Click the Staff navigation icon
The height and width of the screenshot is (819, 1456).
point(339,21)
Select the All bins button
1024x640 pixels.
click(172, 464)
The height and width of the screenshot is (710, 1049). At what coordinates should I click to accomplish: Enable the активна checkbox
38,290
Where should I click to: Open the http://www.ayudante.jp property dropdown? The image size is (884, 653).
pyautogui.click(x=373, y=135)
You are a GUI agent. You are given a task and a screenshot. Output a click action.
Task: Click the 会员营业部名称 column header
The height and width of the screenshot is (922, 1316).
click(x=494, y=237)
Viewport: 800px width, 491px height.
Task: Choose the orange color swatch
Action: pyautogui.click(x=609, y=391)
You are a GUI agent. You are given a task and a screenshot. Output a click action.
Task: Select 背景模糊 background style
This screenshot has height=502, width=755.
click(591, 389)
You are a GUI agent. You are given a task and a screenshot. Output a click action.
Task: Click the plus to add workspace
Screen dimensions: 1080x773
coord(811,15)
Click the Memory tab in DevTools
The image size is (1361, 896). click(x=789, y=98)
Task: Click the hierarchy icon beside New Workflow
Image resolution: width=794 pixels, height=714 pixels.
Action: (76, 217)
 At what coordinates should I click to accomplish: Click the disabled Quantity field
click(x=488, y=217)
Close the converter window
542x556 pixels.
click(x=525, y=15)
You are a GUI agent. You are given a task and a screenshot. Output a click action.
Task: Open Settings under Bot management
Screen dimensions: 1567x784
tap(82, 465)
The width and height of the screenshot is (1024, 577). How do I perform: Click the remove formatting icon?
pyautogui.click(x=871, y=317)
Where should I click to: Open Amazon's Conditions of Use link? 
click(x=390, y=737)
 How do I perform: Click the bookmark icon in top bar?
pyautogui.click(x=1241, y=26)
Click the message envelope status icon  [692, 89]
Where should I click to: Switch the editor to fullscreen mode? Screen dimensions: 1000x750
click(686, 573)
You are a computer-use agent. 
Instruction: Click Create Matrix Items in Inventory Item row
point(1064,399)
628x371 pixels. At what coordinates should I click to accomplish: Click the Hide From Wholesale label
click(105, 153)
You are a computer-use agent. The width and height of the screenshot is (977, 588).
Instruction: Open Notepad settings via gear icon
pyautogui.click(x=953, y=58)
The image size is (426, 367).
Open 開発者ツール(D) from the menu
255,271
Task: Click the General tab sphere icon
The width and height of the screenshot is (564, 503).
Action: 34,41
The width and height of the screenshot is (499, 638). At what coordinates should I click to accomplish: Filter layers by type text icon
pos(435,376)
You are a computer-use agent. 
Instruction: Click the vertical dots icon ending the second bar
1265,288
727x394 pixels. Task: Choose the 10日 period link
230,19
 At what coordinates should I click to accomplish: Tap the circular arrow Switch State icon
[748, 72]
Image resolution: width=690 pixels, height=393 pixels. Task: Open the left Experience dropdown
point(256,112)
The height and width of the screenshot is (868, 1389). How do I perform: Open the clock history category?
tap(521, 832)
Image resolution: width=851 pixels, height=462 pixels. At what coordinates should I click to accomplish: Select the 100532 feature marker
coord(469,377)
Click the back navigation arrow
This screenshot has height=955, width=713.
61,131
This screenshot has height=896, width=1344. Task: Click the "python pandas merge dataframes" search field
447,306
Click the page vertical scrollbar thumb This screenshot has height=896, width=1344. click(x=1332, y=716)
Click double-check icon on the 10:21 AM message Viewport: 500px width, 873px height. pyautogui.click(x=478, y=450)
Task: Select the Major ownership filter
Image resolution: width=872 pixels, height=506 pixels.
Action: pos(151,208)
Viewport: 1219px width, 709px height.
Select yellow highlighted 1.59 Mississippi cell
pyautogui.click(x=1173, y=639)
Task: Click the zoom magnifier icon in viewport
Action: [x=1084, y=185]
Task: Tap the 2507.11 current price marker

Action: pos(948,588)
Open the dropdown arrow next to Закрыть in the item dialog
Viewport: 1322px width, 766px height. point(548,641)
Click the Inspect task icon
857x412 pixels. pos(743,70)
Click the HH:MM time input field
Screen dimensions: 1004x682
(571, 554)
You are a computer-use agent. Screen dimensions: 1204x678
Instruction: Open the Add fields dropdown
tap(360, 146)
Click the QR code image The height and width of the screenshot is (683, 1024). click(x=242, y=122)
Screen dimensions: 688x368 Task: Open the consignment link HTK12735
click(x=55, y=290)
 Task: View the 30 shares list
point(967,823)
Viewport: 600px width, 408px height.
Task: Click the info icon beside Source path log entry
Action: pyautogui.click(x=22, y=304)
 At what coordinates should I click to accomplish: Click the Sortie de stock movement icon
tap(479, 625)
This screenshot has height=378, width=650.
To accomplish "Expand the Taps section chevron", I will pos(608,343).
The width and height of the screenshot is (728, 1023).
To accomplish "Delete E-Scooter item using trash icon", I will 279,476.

[Work task]
Output only an exact transcription of the lines above from the one with "628x371 pixels. At" up to and including the one with "The image size is (426, 367).".

[Written answer]
628x371 pixels. At what coordinates should I click to accomplish: Click the Hide From Wholesale label
click(105, 153)
You are a computer-use agent. The width and height of the screenshot is (977, 588).
Instruction: Open Notepad settings via gear icon
pyautogui.click(x=953, y=58)
The image size is (426, 367).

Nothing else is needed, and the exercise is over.